Privacy software often fails in the same way: it makes a strong promise and then gives the user almost nothing visible in return. A real risk engine solves that by separating three things cleanly: the events the product can observe, the score it derives from those events, and the policy decisions it takes in response.
The event layer should stay stable. That means recording clear signals like tracker requests, fingerprinting attempts, consent-state changes, location-sensitive prompts, or interface pressure patterns. If the event model is durable, the product can improve over time without rewriting the whole story every time scoring logic changes.
The scoring layer should answer a human question, not just an engineering one. It should estimate how exposed, identifiable, and steerable the person looks in the current moment. That is much more useful than an abstract “privacy score” with no explanation. If the score goes up, the product should be able to say why in plain language.
The policy layer is where Cloak becomes a product instead of a dashboard. This is where the system decides whether to block, blur, warn, or hold. The point is not to maximize drama. The point is to preserve decision space and reduce unnecessary exposure while keeping the product legible enough that a normal person can trust it.

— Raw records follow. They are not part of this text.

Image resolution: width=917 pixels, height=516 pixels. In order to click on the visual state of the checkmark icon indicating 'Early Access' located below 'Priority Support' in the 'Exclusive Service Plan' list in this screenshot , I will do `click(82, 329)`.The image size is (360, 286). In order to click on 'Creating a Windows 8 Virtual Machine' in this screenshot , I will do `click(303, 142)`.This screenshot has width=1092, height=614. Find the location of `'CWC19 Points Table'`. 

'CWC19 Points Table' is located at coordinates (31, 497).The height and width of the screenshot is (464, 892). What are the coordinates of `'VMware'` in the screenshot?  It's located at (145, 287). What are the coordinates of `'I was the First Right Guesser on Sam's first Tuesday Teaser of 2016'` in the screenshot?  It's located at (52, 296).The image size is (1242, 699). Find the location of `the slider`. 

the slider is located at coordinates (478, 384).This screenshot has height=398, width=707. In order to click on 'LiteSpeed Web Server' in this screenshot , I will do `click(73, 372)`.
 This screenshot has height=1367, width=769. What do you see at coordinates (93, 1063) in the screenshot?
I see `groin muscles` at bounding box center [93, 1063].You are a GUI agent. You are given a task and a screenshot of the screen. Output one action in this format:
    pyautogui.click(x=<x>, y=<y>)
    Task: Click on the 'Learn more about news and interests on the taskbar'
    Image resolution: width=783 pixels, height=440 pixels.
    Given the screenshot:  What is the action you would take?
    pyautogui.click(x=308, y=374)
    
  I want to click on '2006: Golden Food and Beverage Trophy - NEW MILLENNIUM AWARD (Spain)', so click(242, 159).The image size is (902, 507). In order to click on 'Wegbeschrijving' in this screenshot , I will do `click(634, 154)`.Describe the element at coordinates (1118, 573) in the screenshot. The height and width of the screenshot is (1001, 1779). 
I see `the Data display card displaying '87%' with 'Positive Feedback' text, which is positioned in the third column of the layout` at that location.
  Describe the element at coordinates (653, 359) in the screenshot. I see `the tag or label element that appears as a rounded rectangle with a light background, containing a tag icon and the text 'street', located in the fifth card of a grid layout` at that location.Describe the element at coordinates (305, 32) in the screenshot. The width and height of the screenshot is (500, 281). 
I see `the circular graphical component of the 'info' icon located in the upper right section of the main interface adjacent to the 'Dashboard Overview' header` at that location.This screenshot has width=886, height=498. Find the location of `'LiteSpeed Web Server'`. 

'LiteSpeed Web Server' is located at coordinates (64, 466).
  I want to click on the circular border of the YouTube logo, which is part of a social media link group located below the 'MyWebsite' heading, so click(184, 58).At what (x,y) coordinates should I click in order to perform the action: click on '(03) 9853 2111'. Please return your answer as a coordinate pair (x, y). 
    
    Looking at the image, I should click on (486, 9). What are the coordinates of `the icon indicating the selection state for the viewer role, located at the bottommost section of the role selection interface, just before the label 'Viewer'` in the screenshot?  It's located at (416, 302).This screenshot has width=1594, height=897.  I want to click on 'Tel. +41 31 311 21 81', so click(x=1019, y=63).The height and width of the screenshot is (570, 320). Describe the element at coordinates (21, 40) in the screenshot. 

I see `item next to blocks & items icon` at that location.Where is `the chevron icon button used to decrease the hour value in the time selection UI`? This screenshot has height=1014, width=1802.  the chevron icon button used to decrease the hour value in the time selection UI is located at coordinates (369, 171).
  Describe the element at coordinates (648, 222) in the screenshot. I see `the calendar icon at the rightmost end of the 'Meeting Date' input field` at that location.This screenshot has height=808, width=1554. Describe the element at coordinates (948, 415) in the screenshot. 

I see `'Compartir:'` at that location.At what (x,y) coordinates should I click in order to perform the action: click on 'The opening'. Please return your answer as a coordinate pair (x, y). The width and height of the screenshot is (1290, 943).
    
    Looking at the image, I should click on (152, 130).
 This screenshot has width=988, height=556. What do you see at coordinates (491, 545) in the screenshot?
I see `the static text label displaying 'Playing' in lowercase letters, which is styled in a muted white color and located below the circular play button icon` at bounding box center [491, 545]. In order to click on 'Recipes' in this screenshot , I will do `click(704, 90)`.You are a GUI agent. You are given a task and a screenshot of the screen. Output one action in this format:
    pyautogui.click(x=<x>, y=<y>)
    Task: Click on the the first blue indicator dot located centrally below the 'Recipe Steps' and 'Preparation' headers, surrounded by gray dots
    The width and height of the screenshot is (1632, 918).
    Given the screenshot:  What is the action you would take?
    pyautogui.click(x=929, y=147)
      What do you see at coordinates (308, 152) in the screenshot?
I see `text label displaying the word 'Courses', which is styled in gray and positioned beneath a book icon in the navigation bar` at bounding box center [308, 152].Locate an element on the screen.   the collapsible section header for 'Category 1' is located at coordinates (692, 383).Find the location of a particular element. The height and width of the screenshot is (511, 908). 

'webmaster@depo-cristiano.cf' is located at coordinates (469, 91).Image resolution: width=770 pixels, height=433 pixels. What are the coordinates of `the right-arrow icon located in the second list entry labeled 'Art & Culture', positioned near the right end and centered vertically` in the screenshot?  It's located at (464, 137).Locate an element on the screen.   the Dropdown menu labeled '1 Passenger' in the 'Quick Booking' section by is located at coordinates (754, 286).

This structure also helps with proof. Cisco’s 2024 Consumer Privacy Survey reported that 75% of consumers said they would not purchase from organizations they did not trust with their data. Trust is not built by saying “privacy matters.” It is built by showing what changed, why it changed, and how the product behaves consistently under pressure.
That is the standard Cloak should meet. A risk engine should make privacy protection inspectable. If the product cannot show the signal, explain the score, and justify the action, the user is being asked for faith instead of being given proof.